First: personalised engagement needs to be about much more than creating marketing ‘personas’, as some advocate.
The goal needs to be a genuine and continually enriched 360-degree view of each individual customer, covering their stage of engagement, their preferences, their previous behaviours and touchpoints online and their engagement with different content types. It requires comprehensive and fully integrated data which paints a picture of the customer as an individual and responds to them as such. While personas are often comforting, they are seldom continually updated and therefore no substitute for precision engagement based on a deep understanding of the individual customer’s journey.
Second: understanding and reflecting the local environment is increasingly vital for capturing the realities of the world your customer inhabits.
Mapped against individual profiles and preferences, pharma also needs to build an intelligent picture of local and regional variation, local capacity challenges and other population health indicators such as health inequalities. The NHS in 2022 is increasingly built around collaborative decision-making, and personalised engagement therefore needs to reflect the relationship between individuals and the clinical networks operating within a system or locality.
Third: you will need to invest time and effort in building capability across the whole organisation to make the most of digital approaches.
Mobilising a more personalised engagement approach involves rethinking your own structures and ways of working. In particular, it’s critical that sales and key account teams fully understand the value proposition, how it varies by each customer segment and how it aligns with the stakeholder environment at system, place and neighbourhood levels. An analytics-driven digital engagement approach is therefore about considering the target segments (and micro-segments) and their local variances to enable real data-driven digital programmes, based on understanding that customer’s context locally and using their preferred channels. It is about more than simply tailoring messages and channels – it means aligning the organisation’s resources, capabilities and structure to reflect the needs of a changing customer base and priorities.

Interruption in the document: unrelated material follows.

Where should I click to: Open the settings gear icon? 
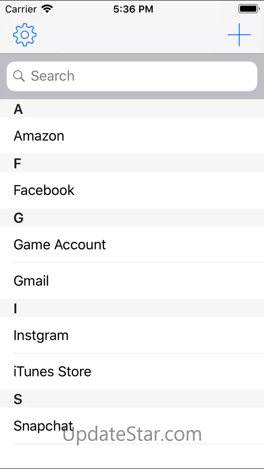25,34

And fourth: make sure you continuously analyse, measure and refine your approach so that you continually iterate and optimise the engagement to deliver an improved customer experience.
Digital engagement provides a powerful two-way dialogue with your customer, which can help you incrementally build an evidence base of what’s most effective across a range of scenarios. Good evaluation is the key to unlocking this. Many pharma companies recognise that the decline of traditional face-to-face forms of engagement requires them to urgently rethink what metrics are used to define success within a hybrid engagement strategy. We work with our clients to embed more sophisticated ways of measuring impact and ongoing ROI of programmes, using data to show the impact of different channels.
It’s now over 25 years since Clive Humby and Edwina Dunn made marketing history by unleashing the power of big data, harvested from the legendary Clubcard, to make Tesco the UK’s biggest and most profitable supermarket at the turn of the century. Much has happened since then, yet the principle of smart, data-driven marketing built around a precise and highly personalised profile of each individual customer remains as important as ever.
For a pharma sector grappling with the impact of a resurgent pandemic and the wide-ranging effects of NHS reforms, taking inspiration from the retail pioneers and embracing a more precise, customer-centric approach to engagement may be the single most important thing it can do in 2022. And with little or no sign of any return to the old ways of working, the time to act is now.